**What you are asked to do**.
Since only the text is wanted, print every entry below exactly and omit the images.
+++ Records shown +++
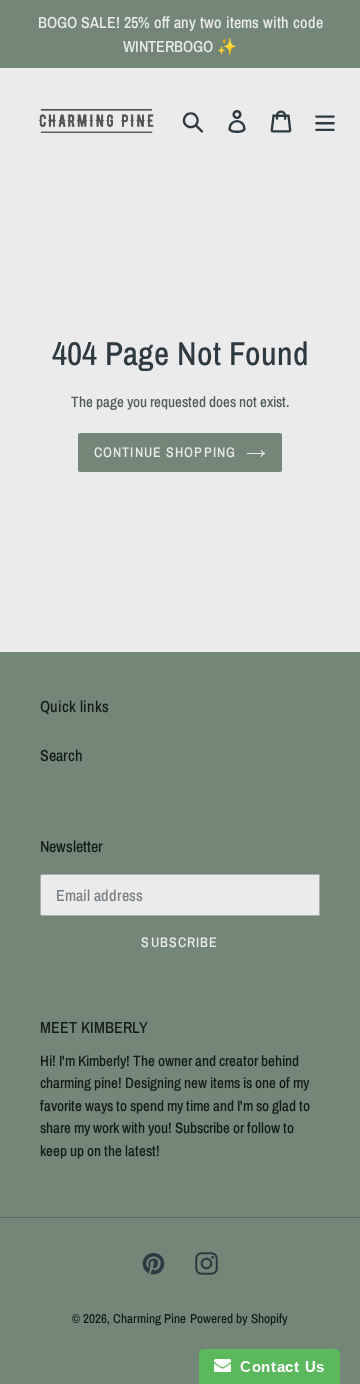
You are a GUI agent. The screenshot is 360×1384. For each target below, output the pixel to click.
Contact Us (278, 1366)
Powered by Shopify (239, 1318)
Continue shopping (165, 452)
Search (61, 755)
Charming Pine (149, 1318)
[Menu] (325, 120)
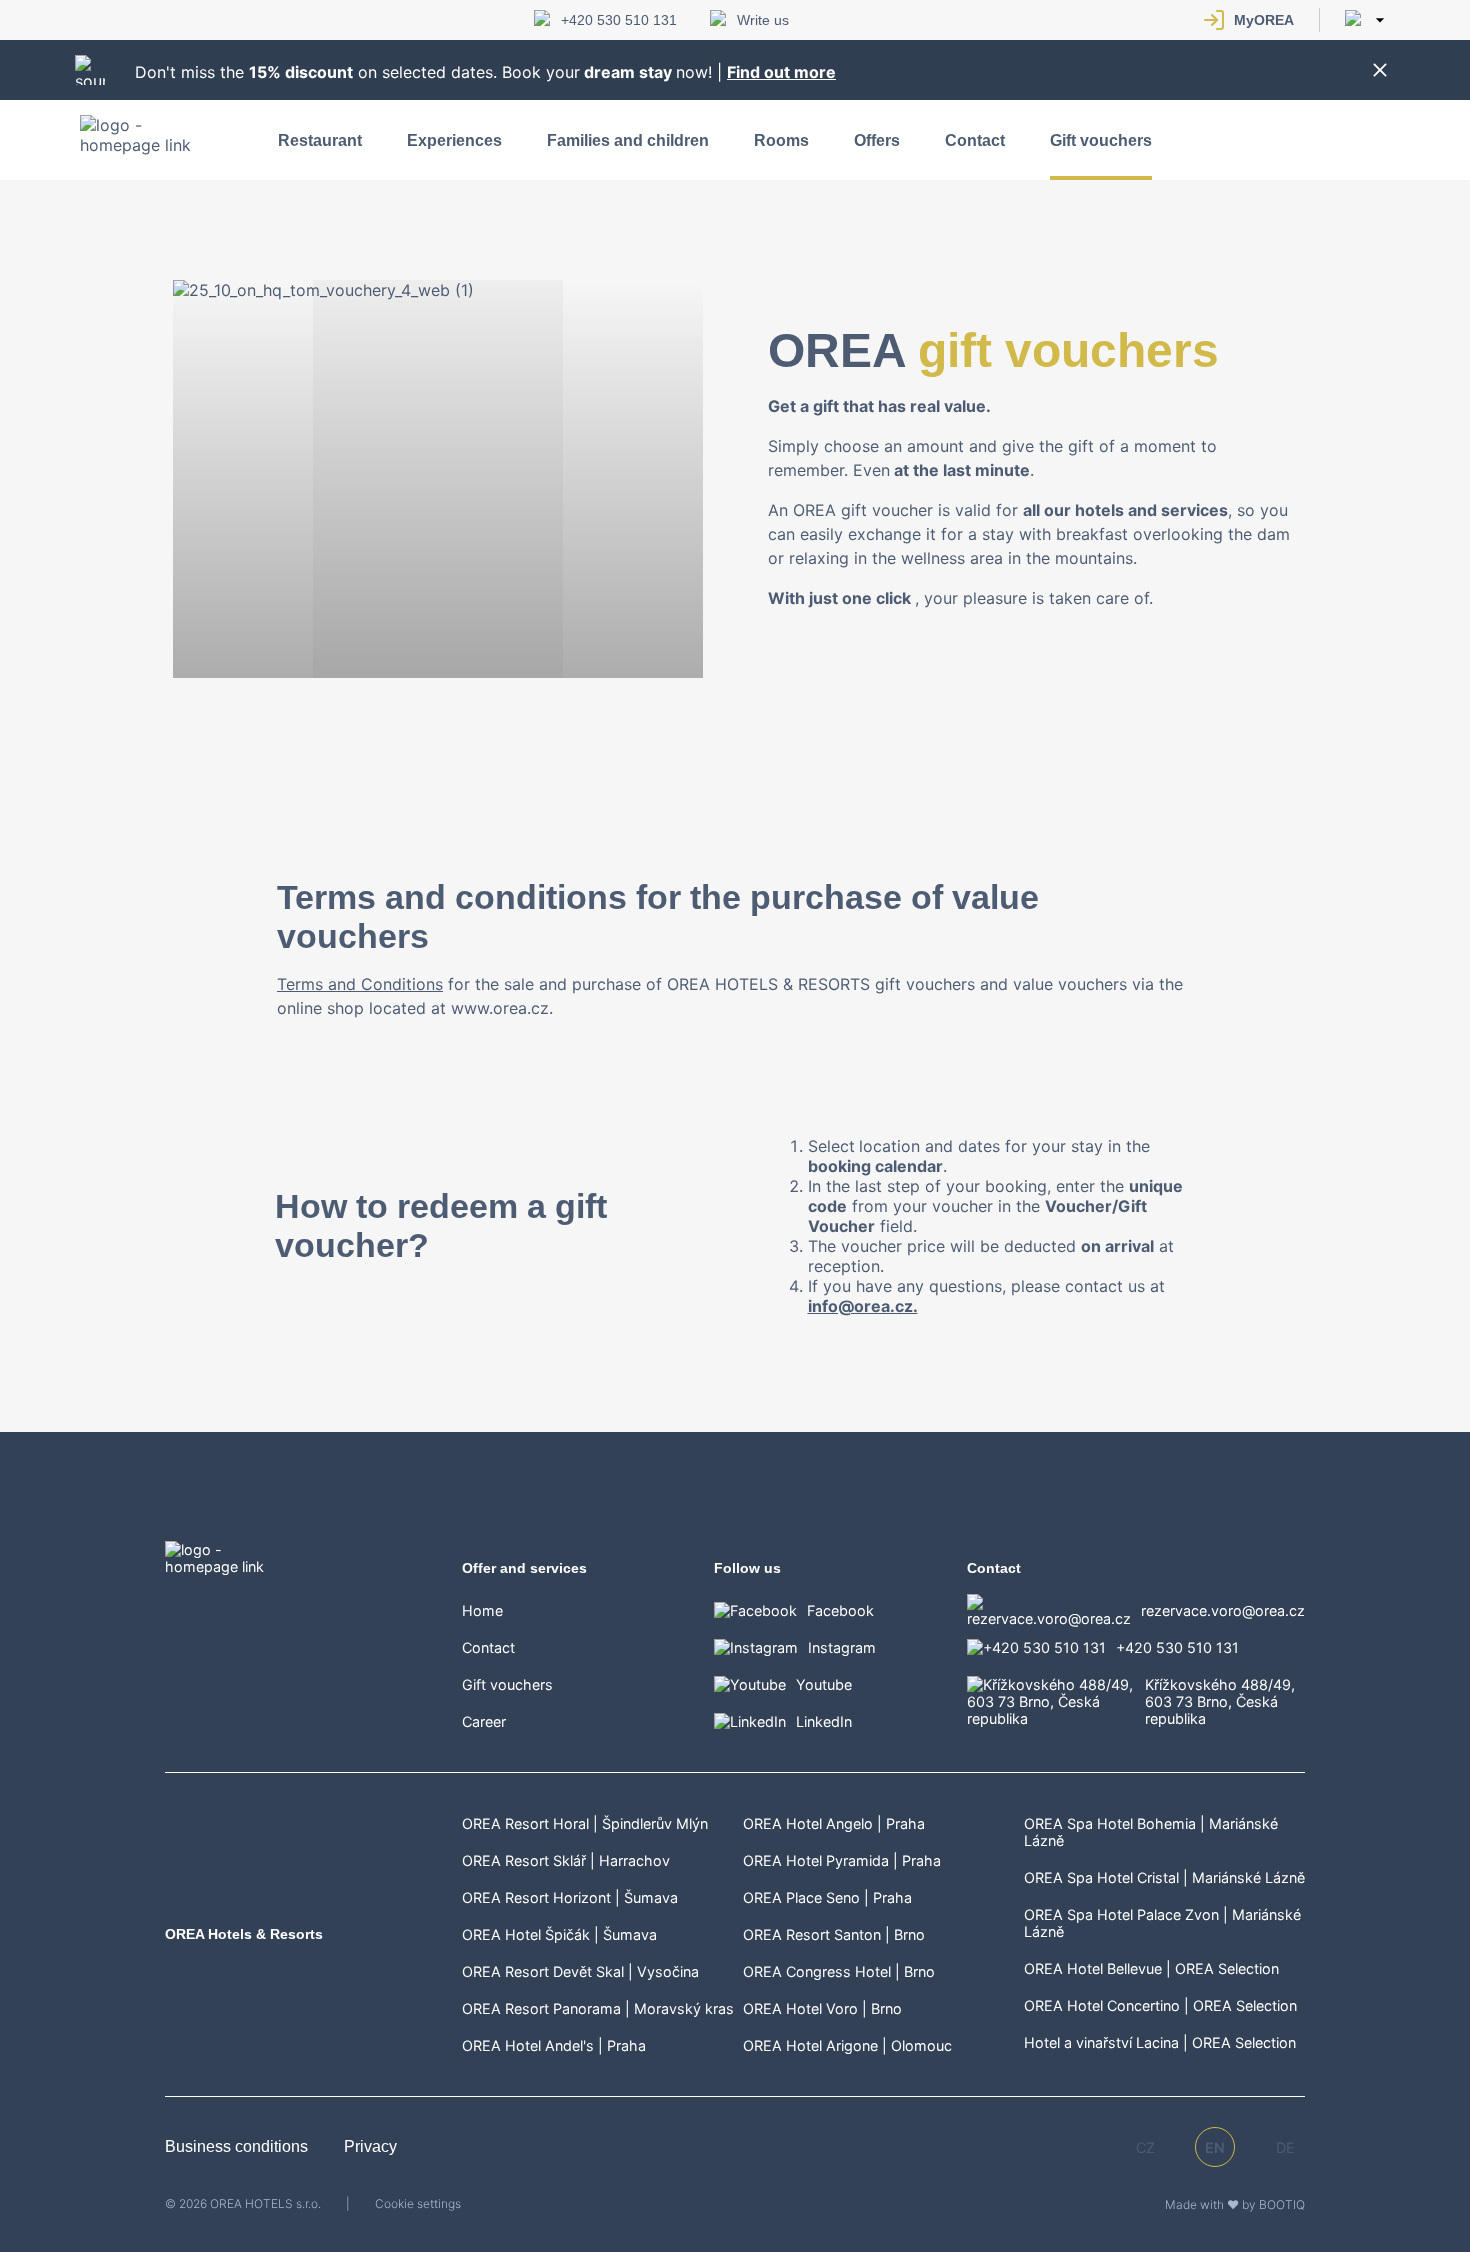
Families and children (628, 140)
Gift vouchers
+++
**Solution to this task**.
You are a GUI agent. The screenshot is 360×1384. For each target below, output the pixel to click.
Contact Us (278, 1366)
Powered by Shopify (239, 1318)
Continue shopping (165, 452)
Search (61, 755)
Charming Pine (149, 1318)
[Menu] (325, 120)
Families and children (628, 140)
Gift vouchers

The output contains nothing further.